I would go towards the latter. If all products were $10 each and I took 25% off the fourth product, I would only save a total of $2.50 1/16th of the total price. If you buy three and get the fourth FREE, you would be saving $10 or 1/4 of the total price.
Although you would be amazed at the people that would not think of that.


----------



## ryan barker (Jul 21, 2011)

do the words 'exclusive,' 'one of a kind,' 'brand name,' 'quality,' 'special offer,' or 'lowest prices guaranteed,' do anything for anyone?


----------



## selanac (Jan 8, 2007)

I can't believe people. They all want something for nothing. 

I found a guy selling an advertising product. He said, broadcast over the radio. Put a sign on your vehicle, and tell people to turn to a radio station listed. He wants $1,000 for it, or lease it for $400 down, and $50 per month. 

You've got to be kidding right. I figured out how to make his kit with a $10 piece of equipment, and vinyl lettering that I already have. In fact, I already had a piece of equipment to blast over the radio. 

Some people just don't think. I hope he didn't spend too much to get into that program.


----------



## suthernkumfert (Jun 29, 2010)

LEVELMAN1 said:


> I would go towards the latter. If all products were $10 each and I took 25% off the fourth product, I would only save a total of $2.50 1/16th of the total price. If you buy three and get the fourth FREE, you would be saving $10 or 1/4 of the total price.
> Although you would be amazed at the people that would not think of that.


yeah i can see what you say. but when i read the post i took it as the first 3 visits i pay full price and on my 4th visit i get 25% off. so if it is like that then taking the 25% off on your fourth visit you have the chance to save way more than the cost of a shirt...spend $400 on your fourth purchase and save $100. but maybe i mis read the post...lmbo


----------



## selanac (Jan 8, 2007)

Why not just give them the discount now, and say you get xx savings every time you come or buy.


----------



## ryan barker (Jul 21, 2011)

• **Exercise 1**:
In the forum thread, copy the passage between "I can't believe" and "blast over the radio.", inclusive, swapping "radio" for "television".
• **Exercise 2**:
In the forum thread, what lease terms does the seller of the advertising product offer?

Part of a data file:

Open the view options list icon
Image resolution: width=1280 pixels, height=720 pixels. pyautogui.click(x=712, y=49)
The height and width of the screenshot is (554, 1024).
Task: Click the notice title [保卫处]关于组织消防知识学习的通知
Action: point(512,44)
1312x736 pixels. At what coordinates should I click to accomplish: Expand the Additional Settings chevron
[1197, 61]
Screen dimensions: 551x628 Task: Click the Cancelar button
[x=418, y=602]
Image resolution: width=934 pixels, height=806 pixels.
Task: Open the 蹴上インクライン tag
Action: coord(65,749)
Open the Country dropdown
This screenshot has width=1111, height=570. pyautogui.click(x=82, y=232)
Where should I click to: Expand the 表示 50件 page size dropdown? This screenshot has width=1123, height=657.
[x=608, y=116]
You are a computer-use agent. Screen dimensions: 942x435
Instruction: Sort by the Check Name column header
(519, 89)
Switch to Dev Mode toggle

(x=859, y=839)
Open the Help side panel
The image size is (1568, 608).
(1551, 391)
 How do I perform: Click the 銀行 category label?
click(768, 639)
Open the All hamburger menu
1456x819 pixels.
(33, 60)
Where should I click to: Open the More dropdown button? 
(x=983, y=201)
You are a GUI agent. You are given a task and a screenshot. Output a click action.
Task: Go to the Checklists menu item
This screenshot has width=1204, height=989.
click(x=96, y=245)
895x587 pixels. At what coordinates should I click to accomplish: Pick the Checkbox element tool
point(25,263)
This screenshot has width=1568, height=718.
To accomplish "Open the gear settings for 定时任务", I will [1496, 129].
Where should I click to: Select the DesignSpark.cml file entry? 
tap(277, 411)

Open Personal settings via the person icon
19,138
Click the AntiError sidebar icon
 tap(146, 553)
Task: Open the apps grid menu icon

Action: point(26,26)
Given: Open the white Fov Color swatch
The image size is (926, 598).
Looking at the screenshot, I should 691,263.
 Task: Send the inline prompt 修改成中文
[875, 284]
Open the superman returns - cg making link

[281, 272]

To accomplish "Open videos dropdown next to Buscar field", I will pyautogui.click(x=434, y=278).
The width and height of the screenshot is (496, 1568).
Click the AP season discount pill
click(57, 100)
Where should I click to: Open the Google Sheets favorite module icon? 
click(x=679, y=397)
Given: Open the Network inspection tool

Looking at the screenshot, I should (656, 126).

• **Reply 1**:
I can't believe people. They all want something for nothing. 

I found a guy selling an advertising product. He said, broadcast over the television. Put a sign on your vehicle, and tell people to turn to a television station listed. He wants $1,000 for it, or lease it for $400 down, and $50 per month. 

You've got to be kidding right. I figured out how to make his kit with a $10 piece of equipment, and vinyl lettering that I already have. In fact, I already had a piece of equipment to blast over the television.

• **Reply 2**:
$400 down and $50 per month.